** Opening Data records block **

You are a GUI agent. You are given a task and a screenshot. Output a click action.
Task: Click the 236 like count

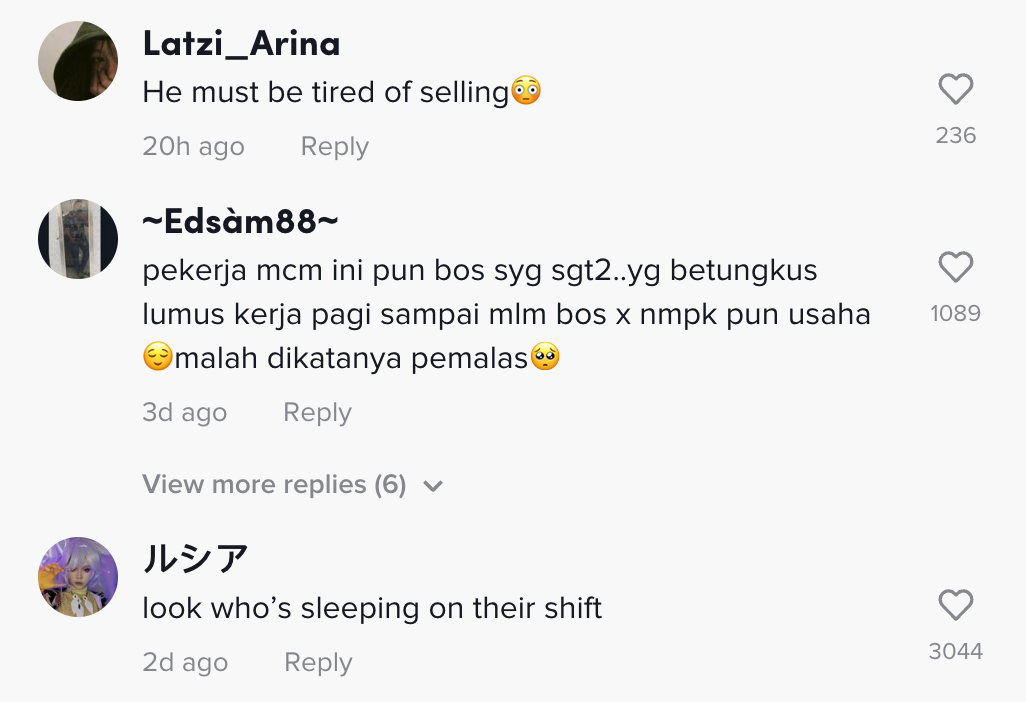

** Closing Data records block **
** Opening Data records block **

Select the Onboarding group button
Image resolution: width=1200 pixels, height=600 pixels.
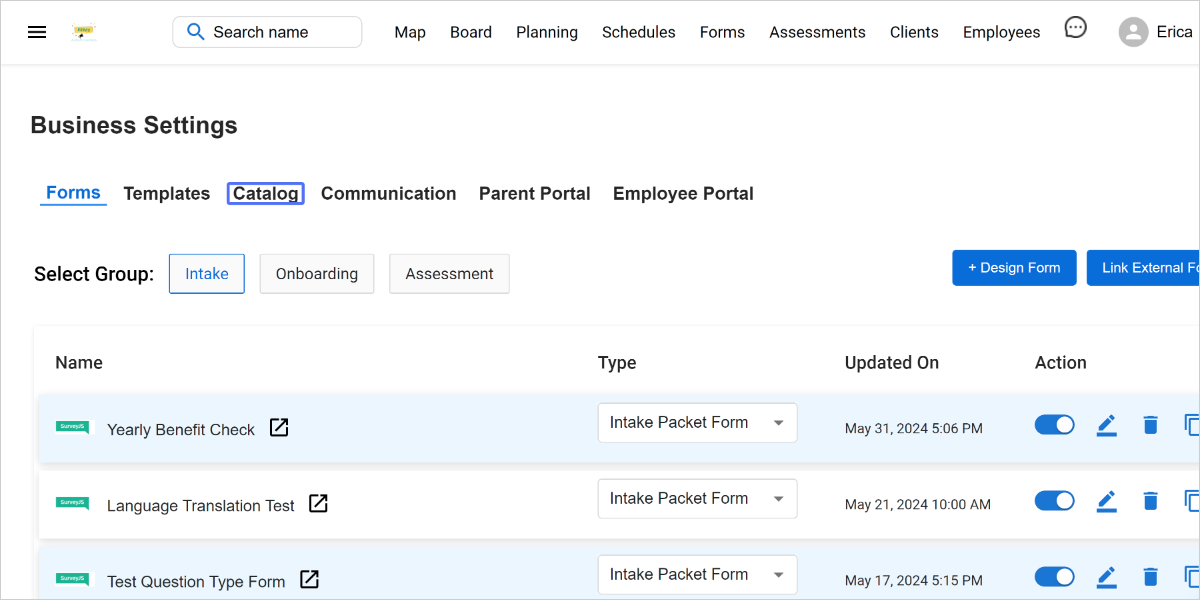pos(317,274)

** Closing Data records block **

▶ _Action item_
In the listing above, transcribe exactly everything from the line containing "You are a GUI" down to the line containing "Task: Click the 236 like count", including both and nothing more.

▶ _Task output_
You are a GUI agent. You are given a task and a screenshot. Output a click action.
Task: Click the 236 like count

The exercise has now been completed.